[Text excerpt]
====

# At the end of my patience



## mollys dad (Apr 21, 2015)

Molly is now 7 months old. We have gone 3 weeks with no accidents except for this AM. She has been faking going potty and then looks for a treat. I catch her all the time except for this AM. 6:10 AM out to go ,pees and then "looks" like she is pooping. To dark to see. Let her in thinking all is well. Front room has a lot of poop 5 minutes later. She has NEVER gone out on her own to do her duty. I am tired of being conned by a dog. I love her but this is a bit much. Anyone else have an actress for a pet and how do I over come this SOON. Mama is VERY upset

PS I have cut down on treats every time she goes


----------



## Jackie from Concrete WA (Mar 23, 2015)

I think cutting down on treats after going potty is a good idea.  Have you tried to use a command like, "go potty" or something like that? Then praise after the deed is done? I've never offered treats to try and train for potty as I'm afraid of experiencing what you are going through! I can't really offer another suggestion, but I'm sure you'll get plenty of responses as the day goes on.


----------



## Molly120213 (Jan 22, 2014)

====

[Written exercise 1]
Answer these questions about the potty-training thread:
(a) How old is Molly?
(b) How long had Molly gone without an accident before the morning described?
(c) What command does Jackie suggest using?
[Written exercise 2]
Retype the stretch of the potty-training thread from "Molly is now" through "(Mar 23, 2015)".

====

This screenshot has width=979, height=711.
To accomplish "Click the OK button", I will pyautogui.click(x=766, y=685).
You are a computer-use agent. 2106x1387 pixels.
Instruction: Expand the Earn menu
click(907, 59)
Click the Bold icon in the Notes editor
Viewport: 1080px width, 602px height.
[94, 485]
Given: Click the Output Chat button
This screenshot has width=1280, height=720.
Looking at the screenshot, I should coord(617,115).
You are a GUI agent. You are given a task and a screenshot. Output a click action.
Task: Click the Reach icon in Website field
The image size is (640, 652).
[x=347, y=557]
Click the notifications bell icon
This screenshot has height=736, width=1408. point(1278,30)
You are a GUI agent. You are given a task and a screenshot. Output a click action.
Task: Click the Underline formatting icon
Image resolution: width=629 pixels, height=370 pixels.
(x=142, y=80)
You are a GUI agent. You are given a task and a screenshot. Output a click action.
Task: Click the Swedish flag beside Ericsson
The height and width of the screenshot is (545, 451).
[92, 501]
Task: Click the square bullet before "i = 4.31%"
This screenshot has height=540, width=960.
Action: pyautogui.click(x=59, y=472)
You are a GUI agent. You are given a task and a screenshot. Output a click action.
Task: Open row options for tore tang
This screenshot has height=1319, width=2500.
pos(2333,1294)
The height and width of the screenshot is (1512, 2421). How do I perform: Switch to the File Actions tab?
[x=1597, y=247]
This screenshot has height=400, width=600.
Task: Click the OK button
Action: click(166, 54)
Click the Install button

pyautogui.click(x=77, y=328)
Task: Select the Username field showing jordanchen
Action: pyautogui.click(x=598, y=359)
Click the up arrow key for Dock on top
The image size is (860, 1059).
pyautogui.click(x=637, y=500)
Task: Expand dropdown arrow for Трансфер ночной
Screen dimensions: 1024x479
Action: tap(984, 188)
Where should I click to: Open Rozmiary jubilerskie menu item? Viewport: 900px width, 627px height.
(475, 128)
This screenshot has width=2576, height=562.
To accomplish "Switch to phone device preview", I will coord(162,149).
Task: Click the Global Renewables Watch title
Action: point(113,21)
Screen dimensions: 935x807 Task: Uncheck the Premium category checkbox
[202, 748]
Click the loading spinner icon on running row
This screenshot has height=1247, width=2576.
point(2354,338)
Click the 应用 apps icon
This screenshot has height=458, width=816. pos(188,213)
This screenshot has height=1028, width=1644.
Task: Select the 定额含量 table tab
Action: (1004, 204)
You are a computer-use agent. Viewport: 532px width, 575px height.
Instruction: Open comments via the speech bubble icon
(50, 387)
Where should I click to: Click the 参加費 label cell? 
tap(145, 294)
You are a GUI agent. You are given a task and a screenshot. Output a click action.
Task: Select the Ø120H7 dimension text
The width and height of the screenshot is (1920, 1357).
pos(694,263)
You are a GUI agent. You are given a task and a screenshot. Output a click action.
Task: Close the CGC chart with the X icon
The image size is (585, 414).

====

[Full solution 1]
(a) 7 months old
(b) 3 weeks
(c) "go potty"

[Full solution 2]
Molly is now 7 months old. We have gone 3 weeks with no accidents except for this AM. She has been faking going potty and then looks for a treat. I catch her all the time except for this AM. 6:10 AM out to go ,pees and then "looks" like she is pooping. To dark to see. Let her in thinking all is well. Front room has a lot of poop 5 minutes later. She has NEVER gone out on her own to do her duty. I am tired of being conned by a dog. I love her but this is a bit much. Anyone else have an actress for a pet and how do I over come this SOON. Mama is VERY upset

PS I have cut down on treats every time she goes


----------



## Jackie from Concrete WA (Mar 23, 2015)